Problem :: Filter the material below down to the lines that contain the string "pixels", and copy each of those lines out whole. Case matters when matching.

** Begin **

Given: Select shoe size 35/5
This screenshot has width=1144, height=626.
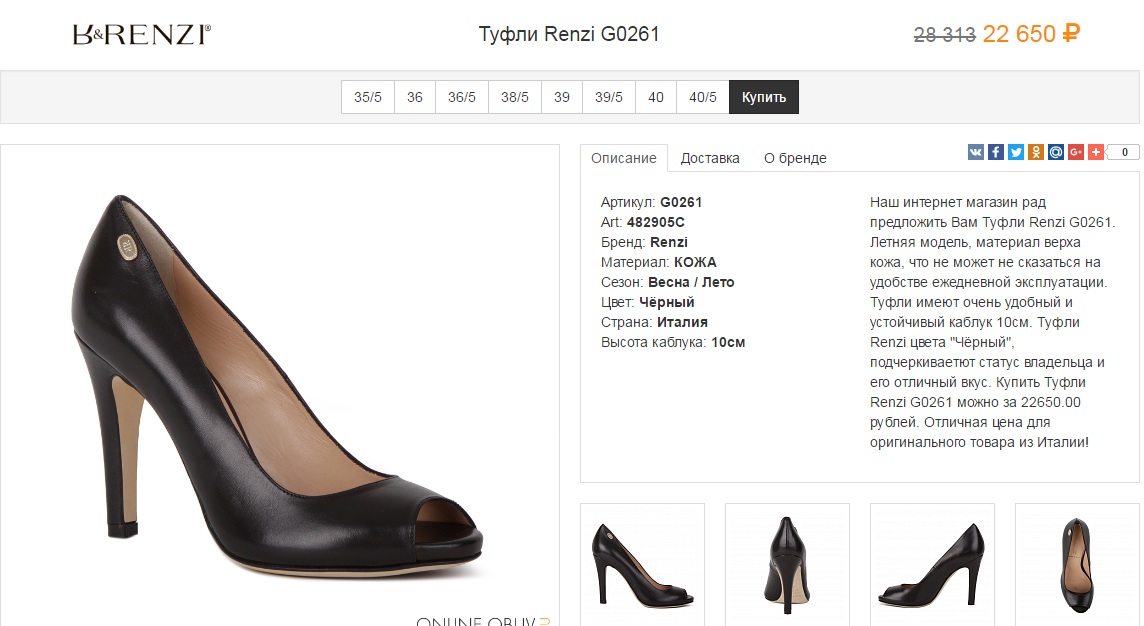Looking at the screenshot, I should coord(368,97).
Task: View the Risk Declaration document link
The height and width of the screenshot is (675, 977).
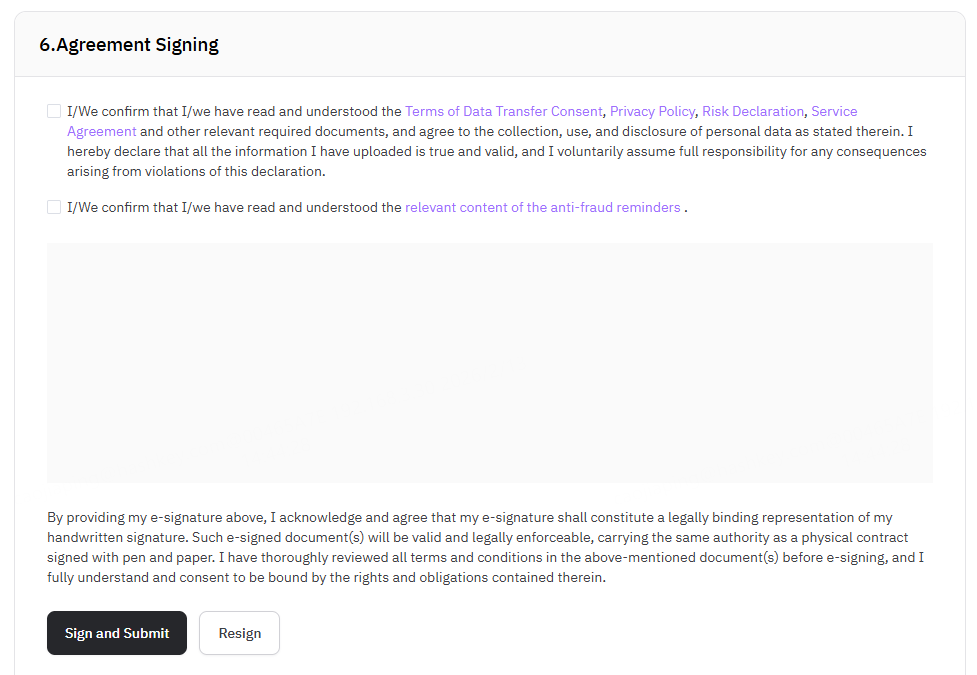Action: coord(752,111)
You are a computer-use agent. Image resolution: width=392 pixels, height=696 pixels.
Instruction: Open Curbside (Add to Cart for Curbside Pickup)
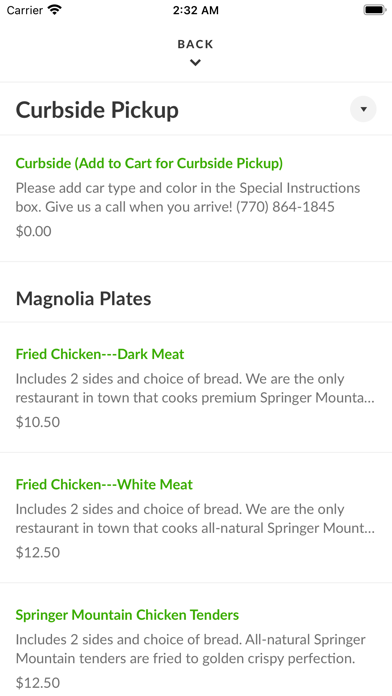[149, 163]
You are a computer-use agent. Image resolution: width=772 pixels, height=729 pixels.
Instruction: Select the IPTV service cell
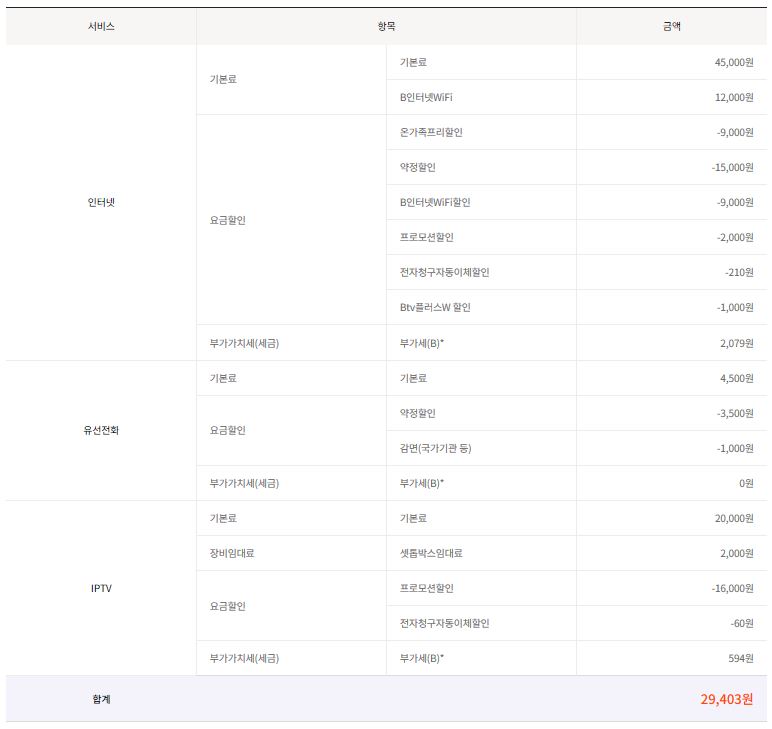pos(101,588)
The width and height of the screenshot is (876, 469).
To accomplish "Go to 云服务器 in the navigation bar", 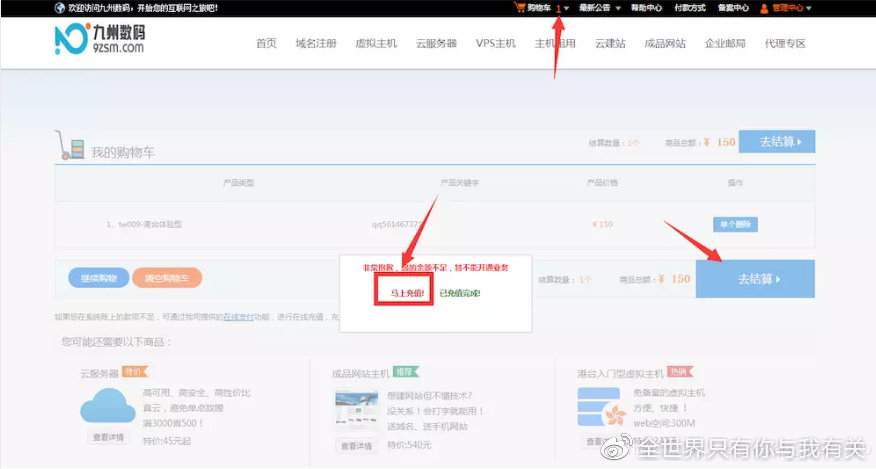I will (436, 44).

** End **

The response ::
You are a computer-use agent. Image resolution: width=392 pixels, height=696 pixels.
You are a computer-use agent. Image resolution: width=772 pixels, height=729 pixels.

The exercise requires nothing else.